Always Be My Maybe. Directed by Nahnatchka Khan. Written by and starring Ali Wong and Randall Park.
Netflix
Ali Wong, Randall Park and Vivian Bang star in Always Be My Maybe. Wong and Park wrote the script and their friend Nahnatchka Khan directs. The trio built on the relationship forged by the ABC comedy Fresh Off The Boat, now in its fifth season.

Always Be My Maybe. Directed by Nahnatchka Khan.  Written by and starring Ali Wong and Randall Park. Rating: 7 (out of 10)

Always Be My Maybe stars Ali Wong and Randall Park in a tale as old as time: childhood friends ruin a perfectly good friendship with bad sex but get a second chance at romance as fully formed, successful adults.

Actually, Sasha (Wong) is the only full-fledged adult in this duo: Marcus (Park) is still living in his dad’s basement, smoking pot daily and afraid to leave the comfort of his small San Francisco neighbourhood. Sasha has built a new life for herself in New York City as a celebrity chef and owner of several tony eateries. She’s got the man-candy, too: she and restaurant promoter Brandon (Lost’s Daniel Dae Kim) look good in the glossies, but she’s still waiting for a ring on her finger.

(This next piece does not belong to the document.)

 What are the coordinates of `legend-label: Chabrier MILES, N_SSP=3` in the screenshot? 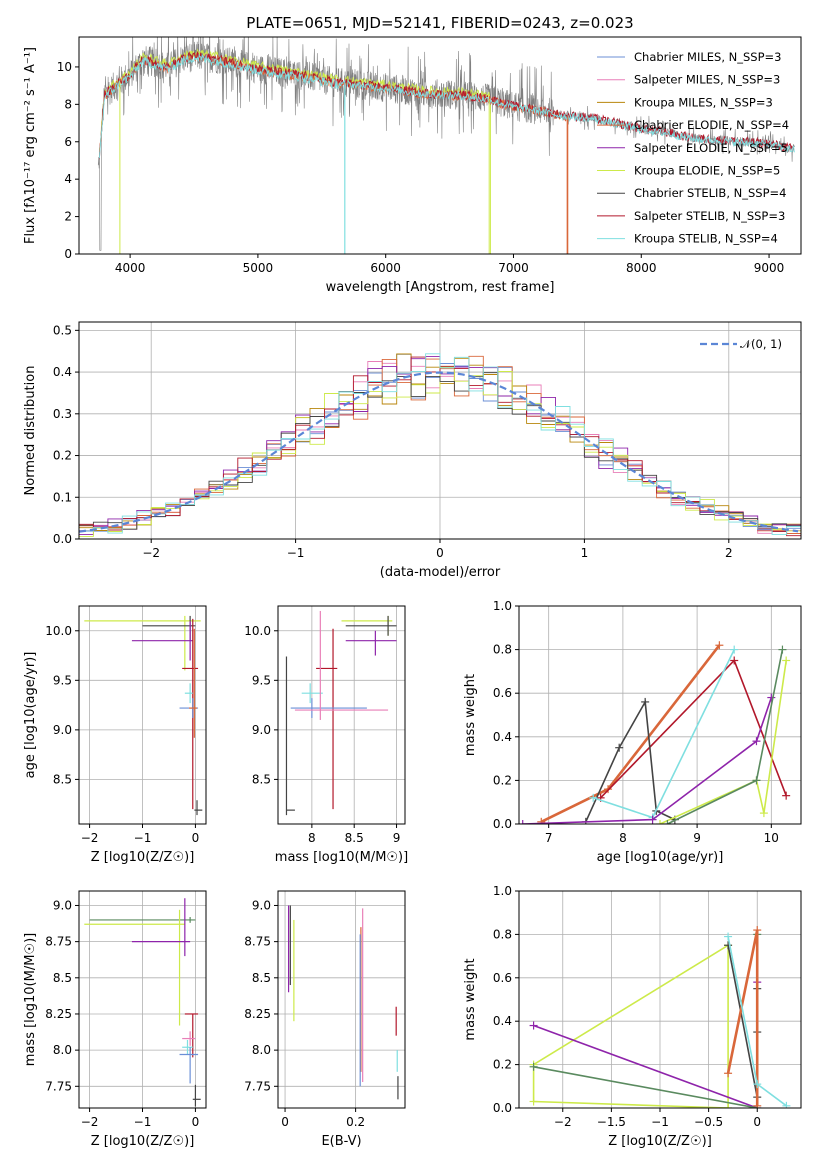 It's located at (708, 57).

She and Marcus reunite when she returns to her hometown to open a new restaurant and Marcus shows up to install the HVAC in her palatial rental home (with Vancouver standing in for San Francisco, naturally). They haven’t seen each other for 16 years, since an awkward hookup in the back of Marcus’s creaky Corolla. Sasha’s dishy boyfriend has gone AWOL in India but she starts dating again with a vengeance, and it isn’t long before she finds a more-than-adequate replacement; for his part, Marcus is reluctantly dating a well-meaning but ditzy community activist (a scene-stealing Vivian Bang). “How does an Asian woman even cultivate dreadlocks?” deadpans Sasha.

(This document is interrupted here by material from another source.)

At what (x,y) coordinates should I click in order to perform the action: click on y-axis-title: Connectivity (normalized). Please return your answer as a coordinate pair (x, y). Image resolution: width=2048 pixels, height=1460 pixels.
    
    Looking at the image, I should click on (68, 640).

Sasha and Marcus share more than mutual loss of virginity as part of their history: Sasha’s parents were never around, and she ate solo dinners of Spam and rice until being invited to the warmth and home-cooked meals of the Kim family next door. Mrs. Kim was her surrogate mom, and the inspiration behind her desire to become a chef.

Wong and Park wrote the script and their friend Nahnatchka Khan directs. The trio built on the relationship forged by the ABC comedy Fresh Off The Boat, now in its fifth season. Khan is a creator of the comedy series in which Park plays restaurateur Louis Huang and Wong has guest-starred. The show is the first TV series in the U.S. to feature Asian-Americans since Margaret Cho’s All American Girl made a brief and critically panned appearance in the 1990s.

The film is packed with recognizable faces, including James Saito as Mr. Kim, Michelle Buteau, Casey Wilson, Charlyne Yi (Knocked Up, This Is 40) and Karan Soni, the frenzied, beloved taxi driver from the Deadpool movies.

But Twitter lit up after Keanu Reeves appeared in a trailer for the film. Reeves’ character results in several of the film’s biggest laughs, not least among them some very amateur, decidedly un-John Wick action moves.

Much of the angst and romance revolves around food: pretentious, minimalist meals; hearty, evocative food. The orders we place seem to parallel the life choices we make. Wong and Park get the recipe just right.

Always Be My Maybe opens in select theatres and is available to stream on Netflix May 31.